## Requirements:
Repeat word for word the passage of the court judgment below between "IN THE HIGH" and "treated as authentic.", inclusive.

Assistant Deputy Coroner for Inner West London v Channel 4 Television Corpn and another
Jurisdiction | England & Wales |
Judge | THE HON. MR JUSTICE EADY,The Hon. Mr Justice Eady |
Judgment Date | 31 October 2007 |
Neutral Citation | [2007] EWHC 2513 (QB) |
Date | 31 October 2007 |
Court | Queen's Bench Division |
Docket Number | Case No: HQ/07/922 |
[2007] EWHC 2513 (QB)
IN THE HIGH COURT OF JUSTICE
QUEEN's BENCH DIVISION
The Hon. Mr Justice Eady
Case No: HQ/07/922
Jonathan Hough (instructed by the Solicitor to the Inquests) for the Applicant
Heather Rogers QC and Anthony Hudson (instructed by Simons Muirhead & Burton) for the Respondent
Thomas de la Mare (instructed by Barlow Lyde & Gilbert) for the Interested Party
Hearing date: 26 October 2007
Approved Judgment
I direct that pursuant to CPR PD 39A para 6.1 no official shorthand note shall be taken of this Judgment and that copies of this version as handed down may be treated as authentic.
This application is made by Scott Baker LJ in his capacity as HM Assistant Deputy Coroner for Inner West London (“the Coroner”). He is currently conducting inquests into the deaths of the late Diana, Princess of Wales, and Mr Dodi Al Fayed in the early hours of 31 August 1997. He seeks a witness summons against Channel 4 Television Corporation under CPR 34.4 to produce documents which he believes will shed light on the circumstances surrounding those deaths. The application was made on behalf of the Coroner by Mr Hough and supported by Mr de la Mare on behalf of an interested party, namely the Ritz Hotel.
Ms Rogers QC, appearing on behalf of Channel 4, has carefully set out the extent to which Channel 4 opposes the order. It is right to record that there have been continuing and constructive discussions between the Corporation's lawyers and those representing the Coroner. I was able to make an order on 19 October covering some of the material sought, in respect of which there was no dispute. The issues were further narrowed and on 26 October, after further refinement of the draft order in the course of the day, I was called upon to resolve the outstanding issues. I am grateful to counsel for the clarity of their submissions.

## Entries:
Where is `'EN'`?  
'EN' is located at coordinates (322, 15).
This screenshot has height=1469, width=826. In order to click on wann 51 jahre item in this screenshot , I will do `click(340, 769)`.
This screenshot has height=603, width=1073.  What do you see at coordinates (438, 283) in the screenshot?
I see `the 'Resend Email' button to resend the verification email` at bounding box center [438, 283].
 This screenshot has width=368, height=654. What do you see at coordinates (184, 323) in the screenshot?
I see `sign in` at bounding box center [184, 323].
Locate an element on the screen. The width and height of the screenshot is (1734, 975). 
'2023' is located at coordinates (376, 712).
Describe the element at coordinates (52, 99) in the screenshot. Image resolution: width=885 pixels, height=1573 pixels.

## Result of this exercise:
IN THE HIGH COURT OF JUSTICE
QUEEN's BENCH DIVISION
The Hon. Mr Justice Eady
Case No: HQ/07/922
Jonathan Hough (instructed by the Solicitor to the Inquests) for the Applicant
Heather Rogers QC and Anthony Hudson (instructed by Simons Muirhead & Burton) for the Respondent
Thomas de la Mare (instructed by Barlow Lyde & Gilbert) for the Interested Party
Hearing date: 26 October 2007
Approved Judgment
I direct that pursuant to CPR PD 39A para 6.1 no official shorthand note shall be taken of this Judgment and that copies of this version as handed down may be treated as authentic.